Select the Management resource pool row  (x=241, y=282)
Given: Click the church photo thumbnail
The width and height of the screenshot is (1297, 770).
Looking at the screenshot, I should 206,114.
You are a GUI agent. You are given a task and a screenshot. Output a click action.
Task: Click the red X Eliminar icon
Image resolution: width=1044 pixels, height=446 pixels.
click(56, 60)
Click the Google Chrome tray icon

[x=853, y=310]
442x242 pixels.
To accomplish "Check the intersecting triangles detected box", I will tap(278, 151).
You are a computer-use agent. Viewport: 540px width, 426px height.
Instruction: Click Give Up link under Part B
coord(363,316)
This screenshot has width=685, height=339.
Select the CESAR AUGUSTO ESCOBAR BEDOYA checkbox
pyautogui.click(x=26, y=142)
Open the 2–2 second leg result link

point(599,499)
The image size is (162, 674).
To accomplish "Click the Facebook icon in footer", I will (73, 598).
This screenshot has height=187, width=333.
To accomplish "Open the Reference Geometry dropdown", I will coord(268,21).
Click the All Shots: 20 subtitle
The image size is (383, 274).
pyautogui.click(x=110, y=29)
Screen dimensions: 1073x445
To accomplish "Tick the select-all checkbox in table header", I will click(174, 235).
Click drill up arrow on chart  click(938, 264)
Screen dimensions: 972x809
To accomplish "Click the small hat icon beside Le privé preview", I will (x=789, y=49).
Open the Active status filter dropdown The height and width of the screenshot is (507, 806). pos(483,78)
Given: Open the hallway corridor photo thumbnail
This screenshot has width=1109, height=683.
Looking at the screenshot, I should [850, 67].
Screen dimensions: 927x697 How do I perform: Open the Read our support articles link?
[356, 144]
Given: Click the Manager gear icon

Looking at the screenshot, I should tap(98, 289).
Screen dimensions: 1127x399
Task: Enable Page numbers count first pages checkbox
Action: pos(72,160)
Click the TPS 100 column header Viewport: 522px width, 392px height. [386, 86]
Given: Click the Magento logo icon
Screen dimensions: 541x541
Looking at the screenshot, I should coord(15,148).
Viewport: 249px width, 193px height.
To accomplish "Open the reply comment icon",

[Work instructions]
Please transcribe these lines exactly as they appear.

[The reply]
Select the Management resource pool row  (x=241, y=282)
Given: Click the church photo thumbnail
The width and height of the screenshot is (1297, 770).
Looking at the screenshot, I should 206,114.
You are a GUI agent. You are given a task and a screenshot. Output a click action.
Task: Click the red X Eliminar icon
Image resolution: width=1044 pixels, height=446 pixels.
click(56, 60)
Click the Google Chrome tray icon

[x=853, y=310]
442x242 pixels.
To accomplish "Check the intersecting triangles detected box", I will tap(278, 151).
You are a computer-use agent. Viewport: 540px width, 426px height.
Instruction: Click Give Up link under Part B
coord(363,316)
This screenshot has width=685, height=339.
Select the CESAR AUGUSTO ESCOBAR BEDOYA checkbox
pyautogui.click(x=26, y=142)
Open the 2–2 second leg result link

point(599,499)
The image size is (162, 674).
To accomplish "Click the Facebook icon in footer", I will (73, 598).
This screenshot has height=187, width=333.
To accomplish "Open the Reference Geometry dropdown", I will coord(268,21).
Click the All Shots: 20 subtitle
The image size is (383, 274).
pyautogui.click(x=110, y=29)
Screen dimensions: 1073x445
To accomplish "Tick the select-all checkbox in table header", I will click(174, 235).
Click drill up arrow on chart  click(938, 264)
Screen dimensions: 972x809
To accomplish "Click the small hat icon beside Le privé preview", I will (x=789, y=49).
Open the Active status filter dropdown The height and width of the screenshot is (507, 806). pos(483,78)
Given: Open the hallway corridor photo thumbnail
This screenshot has width=1109, height=683.
Looking at the screenshot, I should [850, 67].
Screen dimensions: 927x697 How do I perform: Open the Read our support articles link?
[356, 144]
Given: Click the Manager gear icon

Looking at the screenshot, I should tap(98, 289).
Screen dimensions: 1127x399
Task: Enable Page numbers count first pages checkbox
Action: pos(72,160)
Click the TPS 100 column header Viewport: 522px width, 392px height. [386, 86]
Given: Click the Magento logo icon
Screen dimensions: 541x541
Looking at the screenshot, I should coord(15,148).
Viewport: 249px width, 193px height.
To accomplish "Open the reply comment icon",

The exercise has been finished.